LanX has asked for the wisdom of the Perl Monks concerning the following question:
Maybe a non problem
perlre#Modifiers lists a many modifiers for regexes and at the moment I'm updating case insensitivity to a number of regexes which look like
s ~ match
~ replace
~ xegis;
so I was thinking about a "default order" to improve readability.
One aproach could be linguistic (my colleague proposed segxi in this case ;)
Another importance . Something like
- /g creates a totally new looping command, changing context behaviour
- /e is security relevant and s/// only
- /x allows multiline syntax
- ...
I'm aware that there are approaches to make xms default and facilitate readability.

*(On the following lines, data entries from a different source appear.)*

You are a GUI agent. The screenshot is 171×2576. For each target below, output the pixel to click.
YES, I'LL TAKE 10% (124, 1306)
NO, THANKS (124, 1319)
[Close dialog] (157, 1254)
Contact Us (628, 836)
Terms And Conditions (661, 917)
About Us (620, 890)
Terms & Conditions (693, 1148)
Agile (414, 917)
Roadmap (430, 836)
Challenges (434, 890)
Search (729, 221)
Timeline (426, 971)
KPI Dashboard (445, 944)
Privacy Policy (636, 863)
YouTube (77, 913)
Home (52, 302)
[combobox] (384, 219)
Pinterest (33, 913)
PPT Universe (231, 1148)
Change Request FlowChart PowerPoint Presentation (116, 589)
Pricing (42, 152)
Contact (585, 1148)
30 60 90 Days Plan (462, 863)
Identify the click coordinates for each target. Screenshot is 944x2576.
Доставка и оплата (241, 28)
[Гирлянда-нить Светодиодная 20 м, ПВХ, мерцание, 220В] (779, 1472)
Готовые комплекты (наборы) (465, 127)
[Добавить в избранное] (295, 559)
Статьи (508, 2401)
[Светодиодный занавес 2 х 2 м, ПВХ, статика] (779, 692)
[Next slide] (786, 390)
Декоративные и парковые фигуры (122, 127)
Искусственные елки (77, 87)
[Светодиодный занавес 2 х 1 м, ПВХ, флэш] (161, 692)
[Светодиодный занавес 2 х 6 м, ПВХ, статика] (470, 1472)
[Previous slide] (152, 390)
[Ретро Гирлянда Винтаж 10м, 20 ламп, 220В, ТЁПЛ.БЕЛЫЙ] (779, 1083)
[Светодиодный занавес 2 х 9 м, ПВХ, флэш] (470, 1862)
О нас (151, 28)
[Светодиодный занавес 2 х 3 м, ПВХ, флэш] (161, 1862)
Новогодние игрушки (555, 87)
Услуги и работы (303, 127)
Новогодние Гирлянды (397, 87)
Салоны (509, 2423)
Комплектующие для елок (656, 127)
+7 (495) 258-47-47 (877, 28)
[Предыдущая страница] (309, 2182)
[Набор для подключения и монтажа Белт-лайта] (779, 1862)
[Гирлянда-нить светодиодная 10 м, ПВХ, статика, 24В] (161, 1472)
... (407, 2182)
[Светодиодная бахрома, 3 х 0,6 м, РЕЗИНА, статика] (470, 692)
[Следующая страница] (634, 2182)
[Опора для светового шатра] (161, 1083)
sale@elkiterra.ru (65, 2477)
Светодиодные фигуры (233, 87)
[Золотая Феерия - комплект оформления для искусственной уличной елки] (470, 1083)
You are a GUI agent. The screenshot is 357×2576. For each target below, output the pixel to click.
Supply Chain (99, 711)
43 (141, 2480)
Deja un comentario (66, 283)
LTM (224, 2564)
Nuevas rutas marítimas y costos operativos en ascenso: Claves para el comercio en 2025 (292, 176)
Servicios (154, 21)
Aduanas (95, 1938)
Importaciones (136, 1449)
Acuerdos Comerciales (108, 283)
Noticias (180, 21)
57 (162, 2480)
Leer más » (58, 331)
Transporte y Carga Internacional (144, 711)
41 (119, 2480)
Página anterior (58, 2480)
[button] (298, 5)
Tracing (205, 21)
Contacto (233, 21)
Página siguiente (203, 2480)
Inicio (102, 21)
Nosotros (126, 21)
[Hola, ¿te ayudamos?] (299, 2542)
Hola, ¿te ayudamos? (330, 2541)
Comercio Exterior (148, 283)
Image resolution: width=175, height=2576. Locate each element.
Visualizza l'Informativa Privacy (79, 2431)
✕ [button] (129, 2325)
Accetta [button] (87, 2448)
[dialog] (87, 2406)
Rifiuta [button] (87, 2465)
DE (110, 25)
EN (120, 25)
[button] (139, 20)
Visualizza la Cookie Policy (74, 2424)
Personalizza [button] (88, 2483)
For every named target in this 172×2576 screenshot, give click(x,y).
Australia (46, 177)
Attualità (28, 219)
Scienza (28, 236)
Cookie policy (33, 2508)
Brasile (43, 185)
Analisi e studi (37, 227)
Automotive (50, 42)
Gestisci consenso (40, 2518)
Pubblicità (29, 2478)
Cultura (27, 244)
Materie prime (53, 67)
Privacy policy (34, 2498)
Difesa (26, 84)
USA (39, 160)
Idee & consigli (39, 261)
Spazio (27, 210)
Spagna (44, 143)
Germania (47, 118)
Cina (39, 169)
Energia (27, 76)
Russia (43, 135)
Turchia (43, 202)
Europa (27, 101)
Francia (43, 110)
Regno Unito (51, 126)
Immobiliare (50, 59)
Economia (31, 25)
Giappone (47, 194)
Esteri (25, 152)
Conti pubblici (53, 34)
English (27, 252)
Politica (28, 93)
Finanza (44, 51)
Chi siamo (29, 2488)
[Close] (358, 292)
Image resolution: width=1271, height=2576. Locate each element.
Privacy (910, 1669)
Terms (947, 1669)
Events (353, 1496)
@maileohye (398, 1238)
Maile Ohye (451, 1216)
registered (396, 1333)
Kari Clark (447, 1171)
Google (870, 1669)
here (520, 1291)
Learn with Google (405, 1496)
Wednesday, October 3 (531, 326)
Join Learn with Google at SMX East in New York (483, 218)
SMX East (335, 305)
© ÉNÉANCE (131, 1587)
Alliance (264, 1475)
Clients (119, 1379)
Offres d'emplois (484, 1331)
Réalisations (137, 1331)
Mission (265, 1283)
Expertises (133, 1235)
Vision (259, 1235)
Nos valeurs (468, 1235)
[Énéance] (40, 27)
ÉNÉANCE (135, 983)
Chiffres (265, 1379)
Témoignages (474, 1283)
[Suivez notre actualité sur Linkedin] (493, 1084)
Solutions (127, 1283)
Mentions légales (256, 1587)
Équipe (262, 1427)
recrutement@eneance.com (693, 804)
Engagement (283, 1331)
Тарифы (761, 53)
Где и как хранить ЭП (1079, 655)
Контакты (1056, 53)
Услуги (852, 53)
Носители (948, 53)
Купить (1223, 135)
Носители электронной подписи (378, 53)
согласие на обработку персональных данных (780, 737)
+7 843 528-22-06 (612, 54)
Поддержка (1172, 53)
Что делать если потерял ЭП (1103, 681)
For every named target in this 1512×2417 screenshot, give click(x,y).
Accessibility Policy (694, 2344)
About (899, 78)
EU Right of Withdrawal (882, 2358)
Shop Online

Suggestions? Ideas? Links?
Re: Best Practice: Order of regex modifiers?
by haukex (Archbishop) on Feb 01, 2017 at 15:28 UTC
|
Hi Rolf,
Most regexes I write only have a few modifiers, so it's hard to get confused no matter what order they are in, and in those cases I don't see order as a problem. Although I don't have a strong opinion on this, if I did have to settle on a standard, I might consider the order that Perl uses when regexes are stringified, e.g.
$ perl -wMstrict -le 'print qr/abc/msixpoun'
(?upmsixn:abc)
Although unfortunately, it seems this order doesn't match with the documentation, qr/STRING/msixpodualn, which is another possible ordering...
Update: Also, I often place those modifiers that change the behavior of the regex, like /gc, first, so they're immediately obvious.
Regards, -- Hauke D | [reply] [d/l] [select] |
|
Hi Hauke,
Thanks, I ignored the "natural order" of perldocs ;-)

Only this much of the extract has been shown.